Les opérations d’approvisionnement continuent, à grand renfort de grues, barge flottante, hélicoptère, manœuvres astucieuses, le tout précisément orchestré par les chefs logisticiens, rompus à ce genre d’exercices imposés. Cependant, depuis notre mouillage, on ne peut malheureusement rien distinguer de la probable agitation venant de la base, en partie cachée par le discret épaulement d’une colline vert sombre qui vient s’épuiser à fleur d’eau, offrant ainsi une certaine intimité au petit village de préfabriqués. On voit simplement l’hélicoptère plonger derrière ce rempart  naturel, puis revenir, délesté alors de quelques visiteurs ou d’un lourd ravitaillement. On peut tout juste imaginer quelle ambiance doit régner au cœur de la plus grande des petites cités françaises des terres australes : 120 irréductibles hivernants sont installées ici, parfois plus durant l’été austral, un peu moins au plus rude de l’hiver. Ils forment la communauté française la plus au sud du territoire, flirtant avec le 50° parallèle sud !
Le temps est presque irréel : le soleil radieux, le ciel limpide, le vent timide, l’eau cristalline et lisse ! On prend des bains de soleil sur le pont supérieur, qui nous offre alors l’un des plus magnifiques perchoir de lecture et d’observation : le paysage qui s’offre à nous est unique : la baie dans laquelle nous mouillons (le golfe du Morbihan)  est quasiment fermée, la passe étant très étroite : l’eau est donc aussi immobile que celle d’une grande mare, et le paysage terrestre occupe presque tout l’horizon : celui-ci est découpé par des pics escarpés, scintillant de leurs neiges éternelles, qui s’adoucissent parfois en montagnes moins hostiles voir en collines herbeuses ;  l’image déjà saisissante est encore amplifiée par son double à peine flou, renvoyé par les eaux calmes de la baie.
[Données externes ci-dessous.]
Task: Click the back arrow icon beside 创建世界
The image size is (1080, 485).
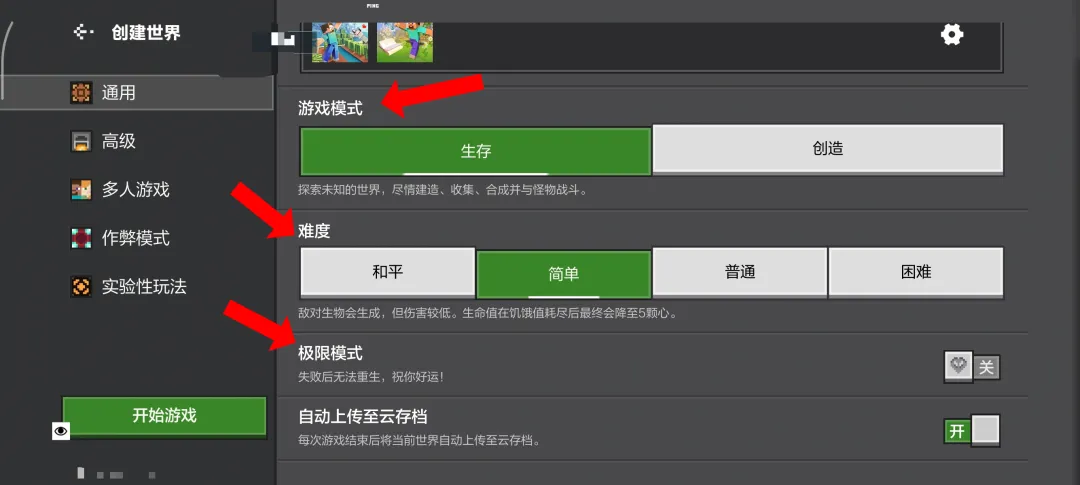Action: (83, 32)
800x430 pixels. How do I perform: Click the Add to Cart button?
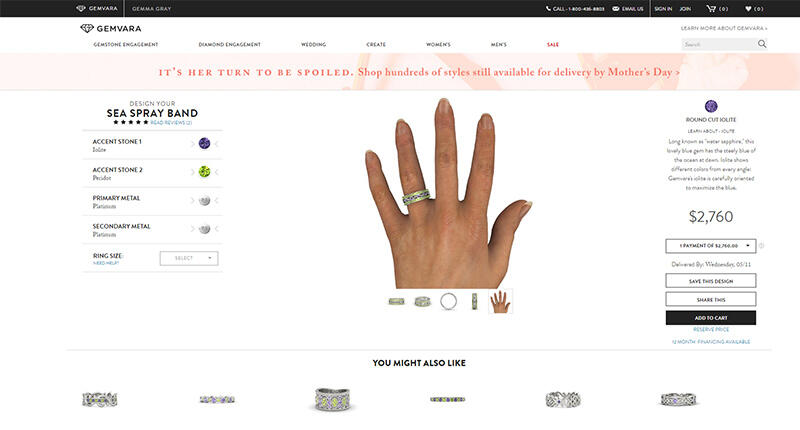tap(711, 318)
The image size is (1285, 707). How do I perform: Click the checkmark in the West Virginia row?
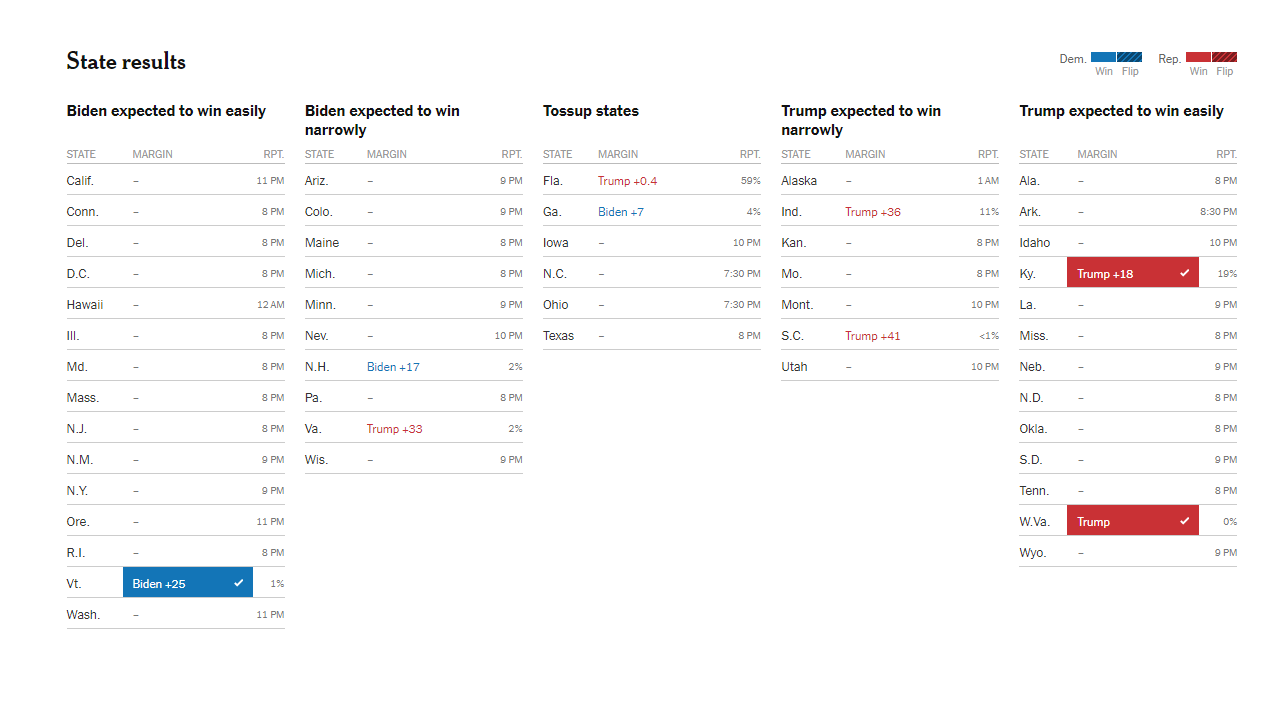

Ce tableau qu’on pourrait croire surgi de la palette d’un peintre inspiré et réaliste est dominé par le mont Ross qui culmine à 1900 m environ. Il est fait d’à-pics rocailleux, d’empilements laminaires abrupts, de blocs de glace et de neiges accrochés à ces parois vertigineuses. La grande dalle rocheuse et verticale qui forme son versant sud semble surgir directement du golfe et rend plus grande encore l’impression de hauteur. Son ascension a été accomplie plusieurs fois déjà, y compris par des alpinistes français, et mon esprit semble ajouter insidieusement son nom à la liste des aventures à concrétiser un jour…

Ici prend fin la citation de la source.